Ich bin unendlich dankbar für jeden, der an meiner Seite war — der geholfen, unterstützt, umarmt oder einfach im richtigen Moment gelächelt hat. Diese Monate waren für mich eine Zeit voller Entdeckungen, echter menschlicher Wärme und Güte. Und vielleicht sind Worte tatsächlich machtlos gegenüber der Tiefe meiner Gefühle, doch ich weiß genau: Ein Teil von jedem von euch wird für immer in meinem Herzen bleiben.

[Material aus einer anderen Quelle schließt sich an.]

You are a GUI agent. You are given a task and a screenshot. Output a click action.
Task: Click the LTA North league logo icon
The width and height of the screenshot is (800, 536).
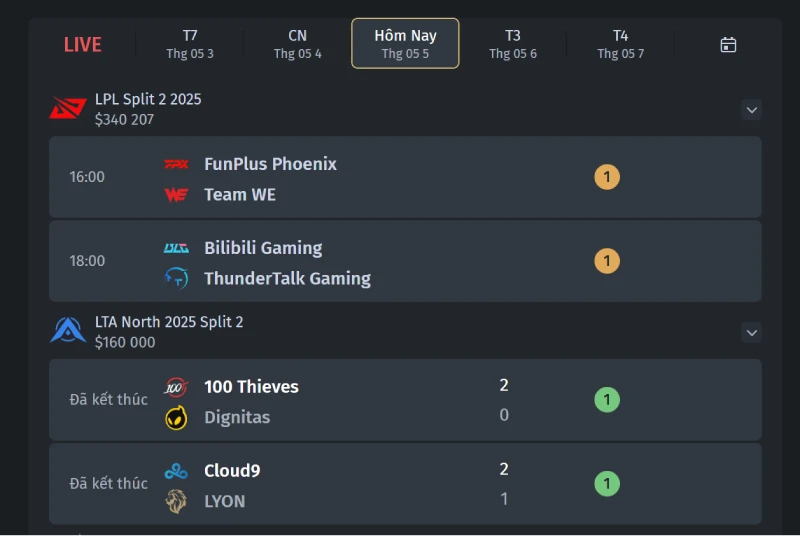coord(68,331)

Manchmal erscheint mir diese ganze Geschichte wie ein schöner Traum, aus dem man nicht erwachen möchte. Doch ich glaube daran, dass alles erst beginnt. Denn solche Begegnungen, solche Menschen und solche Momente verschwinden nicht — sie bleiben für immer bei uns, tief in unserer Seele, und erinnern uns daran, dass das Leben wundervoll ist.
P.S.: Ich möchte meinen Dank besonders ausdrücken an Zarina, meine liebsten Sophie und Ana, Nati, Lili, Sonya, Arina, Arsenii, Diana, Oliwia, Rosita — eure Unterstützung, Wärme und euer Engagement bedeuten mir mehr, als Worte je ausdrücken könnten.